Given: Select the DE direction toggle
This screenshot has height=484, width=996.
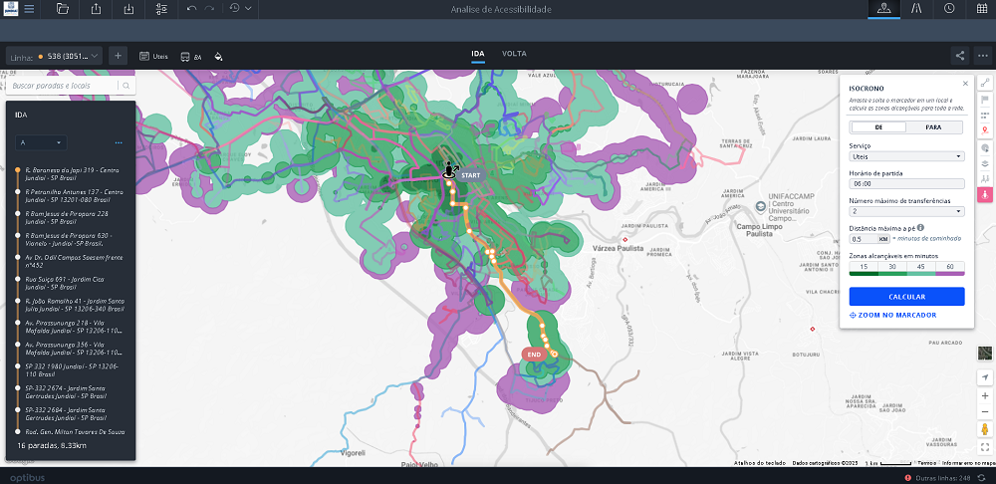Looking at the screenshot, I should [878, 127].
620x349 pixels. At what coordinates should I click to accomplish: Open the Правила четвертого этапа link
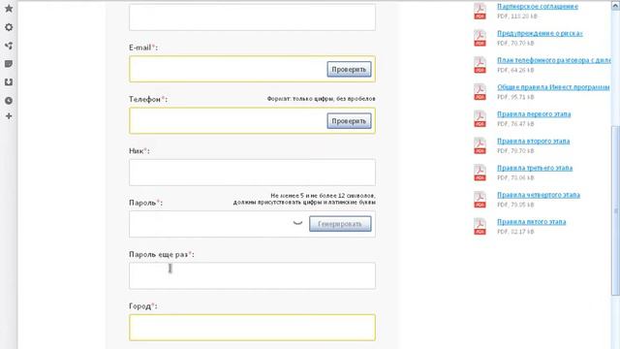539,195
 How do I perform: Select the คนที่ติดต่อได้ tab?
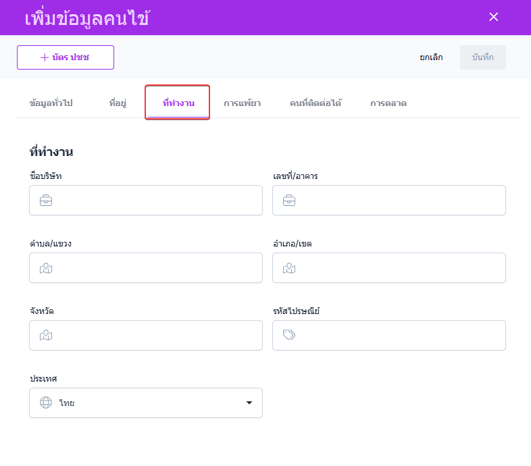(315, 103)
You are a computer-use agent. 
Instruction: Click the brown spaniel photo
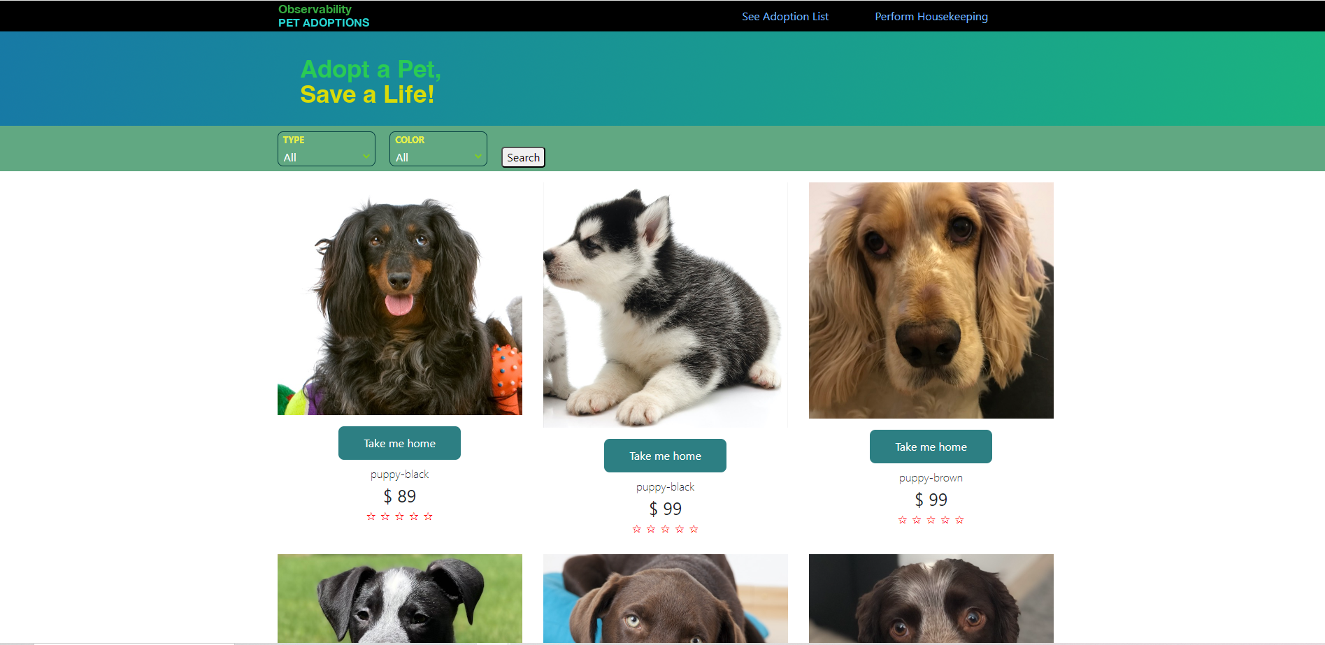coord(931,300)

—————

All pictures should be dropped; the lines from the one containing "How do I perform: Select" through the last line of the material are to be set down exactly.

■ Result for this exercise ■
 How do I perform: Select the คนที่ติดต่อได้ tab?
(315, 103)
You are a computer-use agent. 
Instruction: Click the brown spaniel photo
coord(931,300)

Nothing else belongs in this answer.